Interação da Cannabis Medicinal com Medicamentos

A cannabis medicinal tem se tornado um tema de grande interesse na medicina moderna, especialmente no tratamento de diversas condições de saúde. Na neurologia, sua utilização é indicada em casos de epilepsia refratária, no controle de sintomas dolorosos em pessoas com dor neuropática, além de impactar positivamente no controle de sintomas psiquiátricos como na ansiedade, depressão. Este artigo visa explorar a interação da cannabis medicinal com medicamentos abordando seus efeitos, benefícios e possíveis riscos.

 

  Cannabis Medicinal: entendendo a composição dos produtos

A cannabis medicinal é utilizada, em associação a outros tratamentos medicamentosos, para tratar uma variedade de condições, incluindo dores crônicas, espasmos musculares, epilepsia, e sintomas de dor neuropática e espasticidade na esclerose múltipla.

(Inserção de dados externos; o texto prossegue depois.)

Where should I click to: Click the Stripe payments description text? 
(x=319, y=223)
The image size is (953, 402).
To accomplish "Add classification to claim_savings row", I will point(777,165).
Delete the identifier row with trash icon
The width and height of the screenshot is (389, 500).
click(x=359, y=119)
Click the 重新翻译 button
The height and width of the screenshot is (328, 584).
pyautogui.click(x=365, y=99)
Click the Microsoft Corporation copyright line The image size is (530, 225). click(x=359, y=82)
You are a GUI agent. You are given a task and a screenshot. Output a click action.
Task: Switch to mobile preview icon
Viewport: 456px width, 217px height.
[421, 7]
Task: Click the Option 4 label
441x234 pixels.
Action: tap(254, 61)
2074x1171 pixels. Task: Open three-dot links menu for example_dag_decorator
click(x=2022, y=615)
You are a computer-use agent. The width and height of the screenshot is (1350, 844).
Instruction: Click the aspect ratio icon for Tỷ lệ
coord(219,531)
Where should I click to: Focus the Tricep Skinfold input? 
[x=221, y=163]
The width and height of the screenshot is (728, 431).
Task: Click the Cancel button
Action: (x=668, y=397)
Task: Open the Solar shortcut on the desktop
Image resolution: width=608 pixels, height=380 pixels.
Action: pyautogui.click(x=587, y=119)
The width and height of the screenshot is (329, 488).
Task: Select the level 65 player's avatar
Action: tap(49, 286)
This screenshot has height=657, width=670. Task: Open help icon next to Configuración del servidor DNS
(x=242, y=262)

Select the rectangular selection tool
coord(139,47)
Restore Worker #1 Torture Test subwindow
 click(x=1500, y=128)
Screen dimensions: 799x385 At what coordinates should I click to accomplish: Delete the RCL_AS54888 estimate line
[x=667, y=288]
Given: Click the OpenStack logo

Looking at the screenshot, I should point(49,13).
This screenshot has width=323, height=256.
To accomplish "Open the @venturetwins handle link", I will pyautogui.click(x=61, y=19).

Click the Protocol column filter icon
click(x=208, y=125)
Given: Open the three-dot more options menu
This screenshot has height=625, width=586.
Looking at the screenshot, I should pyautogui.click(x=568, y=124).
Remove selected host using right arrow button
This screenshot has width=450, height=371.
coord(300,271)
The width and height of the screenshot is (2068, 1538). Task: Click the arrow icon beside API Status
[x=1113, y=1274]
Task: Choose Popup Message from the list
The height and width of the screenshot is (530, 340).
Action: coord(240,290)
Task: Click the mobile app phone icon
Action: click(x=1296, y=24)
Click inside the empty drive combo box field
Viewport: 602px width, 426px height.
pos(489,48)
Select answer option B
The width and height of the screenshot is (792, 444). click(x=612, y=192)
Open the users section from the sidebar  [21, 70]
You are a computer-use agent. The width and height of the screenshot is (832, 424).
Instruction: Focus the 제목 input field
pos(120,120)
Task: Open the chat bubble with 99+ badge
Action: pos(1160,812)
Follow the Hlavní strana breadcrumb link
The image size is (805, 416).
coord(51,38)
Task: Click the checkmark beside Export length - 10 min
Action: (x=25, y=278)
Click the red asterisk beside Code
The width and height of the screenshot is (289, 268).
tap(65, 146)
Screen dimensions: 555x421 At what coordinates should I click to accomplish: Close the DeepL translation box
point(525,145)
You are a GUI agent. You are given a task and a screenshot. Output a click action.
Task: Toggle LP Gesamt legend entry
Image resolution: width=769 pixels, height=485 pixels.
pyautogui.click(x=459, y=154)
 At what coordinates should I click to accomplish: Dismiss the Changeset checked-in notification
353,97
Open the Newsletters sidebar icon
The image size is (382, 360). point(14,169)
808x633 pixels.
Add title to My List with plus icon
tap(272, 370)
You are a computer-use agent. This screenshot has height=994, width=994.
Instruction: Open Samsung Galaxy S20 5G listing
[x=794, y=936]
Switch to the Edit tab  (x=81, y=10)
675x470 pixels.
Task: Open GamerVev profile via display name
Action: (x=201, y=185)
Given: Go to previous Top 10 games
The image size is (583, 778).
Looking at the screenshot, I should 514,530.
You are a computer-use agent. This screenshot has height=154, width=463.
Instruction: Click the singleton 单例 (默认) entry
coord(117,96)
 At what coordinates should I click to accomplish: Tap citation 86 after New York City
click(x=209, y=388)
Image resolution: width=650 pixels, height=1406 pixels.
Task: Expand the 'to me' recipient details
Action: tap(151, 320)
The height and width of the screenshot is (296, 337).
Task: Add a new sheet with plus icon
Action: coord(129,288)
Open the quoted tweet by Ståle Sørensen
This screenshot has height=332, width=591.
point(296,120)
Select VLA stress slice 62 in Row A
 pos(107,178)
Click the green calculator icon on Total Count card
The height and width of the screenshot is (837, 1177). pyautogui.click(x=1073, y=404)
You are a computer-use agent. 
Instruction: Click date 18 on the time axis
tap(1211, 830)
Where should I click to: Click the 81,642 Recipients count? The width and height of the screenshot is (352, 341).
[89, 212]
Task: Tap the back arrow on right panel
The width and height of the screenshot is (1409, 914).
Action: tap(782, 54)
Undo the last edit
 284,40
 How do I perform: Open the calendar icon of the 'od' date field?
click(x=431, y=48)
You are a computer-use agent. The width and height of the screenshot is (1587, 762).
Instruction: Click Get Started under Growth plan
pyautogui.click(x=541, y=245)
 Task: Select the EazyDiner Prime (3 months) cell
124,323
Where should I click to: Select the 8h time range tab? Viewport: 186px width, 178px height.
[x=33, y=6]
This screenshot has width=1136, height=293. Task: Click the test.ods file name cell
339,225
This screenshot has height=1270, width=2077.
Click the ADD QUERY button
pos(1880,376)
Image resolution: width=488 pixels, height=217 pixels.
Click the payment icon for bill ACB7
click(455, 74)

Seus componentes ativos, ou seja, os seu fitocanabidoides como o THC (tetra-hidrocanabinol), CBD (canabidiol), CBG (canabigerol), e o CBN (Canabinol) têm propriedades analgésicas, anti-inflamatórias, em maior ou em menor proporção, que são altamente valorizadas na medicina.

No Brasil, utilizamos produtos em forma de óleos, gomas ou cápsulas, de uso oral, que variam de concentração, e de apresentação a depender da marca e da indicação médica.

O THC é conhecido por seus efeitos psicoativos, que podem proporcionar alívio da dor e indução de relaxamento, sendo útil no manejo de condições que envolvem dor intensa, melhora do sono. Por outro lado, o CBD não possui efeitos psicoativos e é amplamente utilizado por suas propriedades anticonvulsivantes e ansiolíticas.

Além  do THC e do CBD, tem se estudado produtos com concentrações diferentes de outros dois fitocanabinoides:

  • o CBN: que auxilia o controle do sono;
  • o CBG: que apresenta possíveis efeitos analgésico e anti-inflamatórios sem efeitos psicoativos.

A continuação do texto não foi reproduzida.